Et le bouvier Mathieu hocha la tête pour mieux accentuer son opinion.

Enfoui dans sa limousine, assis en tailleur sur le sommet d’un sillon, il surveillait ses vaches et ses génisses très occupées à tondre une luzerne maigre de septembre.

Un soleil pâle lançait ses derniers rayons à travers la plaine où les récoltes prochaines s’apprêtaient déjà à pousser et disséquait à coups de rayons les branches noires des pommiers dont les feuilles étaient parties, tuées par des gelées précoces.

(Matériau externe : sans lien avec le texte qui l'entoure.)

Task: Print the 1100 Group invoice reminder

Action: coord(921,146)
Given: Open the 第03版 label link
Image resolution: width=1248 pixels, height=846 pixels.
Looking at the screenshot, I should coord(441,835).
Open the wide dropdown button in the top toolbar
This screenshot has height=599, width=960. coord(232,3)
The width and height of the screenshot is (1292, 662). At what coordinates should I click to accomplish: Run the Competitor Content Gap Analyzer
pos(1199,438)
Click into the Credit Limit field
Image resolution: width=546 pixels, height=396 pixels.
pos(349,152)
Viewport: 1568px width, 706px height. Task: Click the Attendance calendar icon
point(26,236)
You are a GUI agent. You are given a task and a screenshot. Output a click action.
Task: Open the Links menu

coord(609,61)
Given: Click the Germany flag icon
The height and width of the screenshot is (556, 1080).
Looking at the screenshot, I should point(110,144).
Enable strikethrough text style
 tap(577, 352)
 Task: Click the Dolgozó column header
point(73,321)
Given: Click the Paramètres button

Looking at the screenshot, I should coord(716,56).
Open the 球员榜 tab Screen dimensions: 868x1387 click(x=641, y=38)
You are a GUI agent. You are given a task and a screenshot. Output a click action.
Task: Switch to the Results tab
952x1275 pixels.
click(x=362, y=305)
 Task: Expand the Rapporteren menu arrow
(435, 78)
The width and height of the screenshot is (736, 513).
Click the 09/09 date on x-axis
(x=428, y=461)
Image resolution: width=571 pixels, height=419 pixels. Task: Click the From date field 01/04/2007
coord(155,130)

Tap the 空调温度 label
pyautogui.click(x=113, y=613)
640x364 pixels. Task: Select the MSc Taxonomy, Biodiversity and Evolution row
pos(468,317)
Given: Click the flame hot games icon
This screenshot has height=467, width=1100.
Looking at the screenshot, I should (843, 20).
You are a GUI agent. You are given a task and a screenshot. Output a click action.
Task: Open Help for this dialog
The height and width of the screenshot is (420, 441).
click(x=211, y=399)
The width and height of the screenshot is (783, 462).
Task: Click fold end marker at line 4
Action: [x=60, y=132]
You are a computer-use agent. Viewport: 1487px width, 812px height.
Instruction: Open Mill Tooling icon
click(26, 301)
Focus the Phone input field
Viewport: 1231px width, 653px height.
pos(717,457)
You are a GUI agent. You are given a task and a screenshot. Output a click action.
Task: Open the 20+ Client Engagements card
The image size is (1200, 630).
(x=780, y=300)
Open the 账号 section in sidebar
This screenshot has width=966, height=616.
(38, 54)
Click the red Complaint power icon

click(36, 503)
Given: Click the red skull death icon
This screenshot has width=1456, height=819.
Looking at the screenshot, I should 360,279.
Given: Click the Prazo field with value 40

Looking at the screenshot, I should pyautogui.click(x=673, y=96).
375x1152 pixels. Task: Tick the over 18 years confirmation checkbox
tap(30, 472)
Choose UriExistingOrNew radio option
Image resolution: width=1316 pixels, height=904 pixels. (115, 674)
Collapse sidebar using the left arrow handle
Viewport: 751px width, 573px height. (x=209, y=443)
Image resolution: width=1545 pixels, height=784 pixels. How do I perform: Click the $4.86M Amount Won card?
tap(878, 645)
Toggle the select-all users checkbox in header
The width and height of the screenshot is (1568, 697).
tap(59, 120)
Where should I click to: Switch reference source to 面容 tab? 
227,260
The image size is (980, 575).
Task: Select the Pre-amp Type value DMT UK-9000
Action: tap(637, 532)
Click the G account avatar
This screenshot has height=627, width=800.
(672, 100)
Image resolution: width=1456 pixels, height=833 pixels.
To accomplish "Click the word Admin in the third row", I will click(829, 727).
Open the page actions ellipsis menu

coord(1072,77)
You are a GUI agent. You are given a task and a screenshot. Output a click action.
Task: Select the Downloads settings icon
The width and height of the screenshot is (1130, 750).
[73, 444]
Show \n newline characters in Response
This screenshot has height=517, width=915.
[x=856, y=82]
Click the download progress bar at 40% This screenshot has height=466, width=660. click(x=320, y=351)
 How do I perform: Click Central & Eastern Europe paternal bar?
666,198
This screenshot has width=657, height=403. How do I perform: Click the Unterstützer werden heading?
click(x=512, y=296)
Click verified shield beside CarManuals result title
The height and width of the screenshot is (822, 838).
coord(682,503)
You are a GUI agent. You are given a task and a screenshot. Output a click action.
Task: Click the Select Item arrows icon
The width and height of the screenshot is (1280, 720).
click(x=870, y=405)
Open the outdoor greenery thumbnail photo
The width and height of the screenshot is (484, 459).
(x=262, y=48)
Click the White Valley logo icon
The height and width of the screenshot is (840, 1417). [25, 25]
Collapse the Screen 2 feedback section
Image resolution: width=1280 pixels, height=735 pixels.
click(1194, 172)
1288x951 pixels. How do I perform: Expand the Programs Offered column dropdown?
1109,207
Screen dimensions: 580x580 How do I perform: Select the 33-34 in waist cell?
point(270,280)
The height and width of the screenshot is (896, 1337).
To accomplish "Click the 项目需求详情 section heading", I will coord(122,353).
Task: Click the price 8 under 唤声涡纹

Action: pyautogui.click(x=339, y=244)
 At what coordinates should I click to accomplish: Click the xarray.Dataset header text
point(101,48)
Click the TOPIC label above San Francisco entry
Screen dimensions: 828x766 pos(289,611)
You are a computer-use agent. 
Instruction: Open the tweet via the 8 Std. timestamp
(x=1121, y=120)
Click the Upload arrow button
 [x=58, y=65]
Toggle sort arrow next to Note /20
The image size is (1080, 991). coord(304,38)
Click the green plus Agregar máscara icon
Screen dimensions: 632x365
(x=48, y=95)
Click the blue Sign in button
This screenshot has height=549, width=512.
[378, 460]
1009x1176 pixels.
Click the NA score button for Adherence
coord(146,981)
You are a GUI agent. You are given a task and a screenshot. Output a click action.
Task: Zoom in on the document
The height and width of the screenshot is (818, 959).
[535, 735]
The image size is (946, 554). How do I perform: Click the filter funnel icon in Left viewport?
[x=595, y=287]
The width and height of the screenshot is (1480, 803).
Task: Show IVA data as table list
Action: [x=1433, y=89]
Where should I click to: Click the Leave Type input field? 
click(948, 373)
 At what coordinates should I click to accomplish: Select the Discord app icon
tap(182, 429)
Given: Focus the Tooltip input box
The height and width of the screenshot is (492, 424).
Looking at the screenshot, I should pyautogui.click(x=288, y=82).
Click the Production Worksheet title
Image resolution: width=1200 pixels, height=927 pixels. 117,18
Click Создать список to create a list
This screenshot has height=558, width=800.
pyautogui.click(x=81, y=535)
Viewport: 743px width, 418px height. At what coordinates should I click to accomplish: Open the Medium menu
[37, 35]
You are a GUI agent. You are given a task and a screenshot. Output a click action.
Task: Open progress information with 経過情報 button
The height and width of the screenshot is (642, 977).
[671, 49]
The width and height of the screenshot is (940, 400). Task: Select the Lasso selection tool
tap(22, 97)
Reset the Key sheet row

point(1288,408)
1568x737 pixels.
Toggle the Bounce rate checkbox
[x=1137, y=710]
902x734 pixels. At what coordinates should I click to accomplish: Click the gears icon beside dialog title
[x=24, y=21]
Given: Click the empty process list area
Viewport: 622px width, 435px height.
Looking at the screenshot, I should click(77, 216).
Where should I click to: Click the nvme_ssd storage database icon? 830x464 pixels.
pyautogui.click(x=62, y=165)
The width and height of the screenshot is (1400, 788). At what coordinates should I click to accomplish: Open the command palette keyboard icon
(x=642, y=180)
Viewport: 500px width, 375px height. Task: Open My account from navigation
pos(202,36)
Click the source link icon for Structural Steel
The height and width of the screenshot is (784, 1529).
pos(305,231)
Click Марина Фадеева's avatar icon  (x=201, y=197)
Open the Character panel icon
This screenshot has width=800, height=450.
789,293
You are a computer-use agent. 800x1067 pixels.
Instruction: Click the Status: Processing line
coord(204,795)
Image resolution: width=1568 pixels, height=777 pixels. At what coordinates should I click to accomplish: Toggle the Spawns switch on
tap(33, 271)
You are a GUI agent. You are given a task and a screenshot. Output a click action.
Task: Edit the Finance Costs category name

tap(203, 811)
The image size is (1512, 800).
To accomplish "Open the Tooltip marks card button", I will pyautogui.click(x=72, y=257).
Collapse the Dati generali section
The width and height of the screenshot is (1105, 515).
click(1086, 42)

Au loin, des coups de fusil de chasseurs qui essayaient la portée de leurs armes sur des perdreaux aguerris, un meuglement de vache saoule, auquel répondaient celles du troupeau entre deux bouchées, et, par instants, les cris aigres des oies se mêlant aux gloussements prétentieux des dindons.

— Tiens, on dirait le maître, s’écria tout à coup le père Mathieu.

C’était lui en effet qui avançait à grands pas, le fusil en bandoulière, précédé par son chien, un bel épagneul de Pont-Audemer quêtant en vain, la queue dans un perpétuel mouvement.

Quand il fut à la hauteur du bouvier, le fermier s’arrêta :

— Eh bien ! père Mathieu, ça va-t-il comme vous voulez ?

— Mais oui, not’e maître. Et vous aussi car vous avez la mine ben trop réjouie pour qu’il en soit autrement.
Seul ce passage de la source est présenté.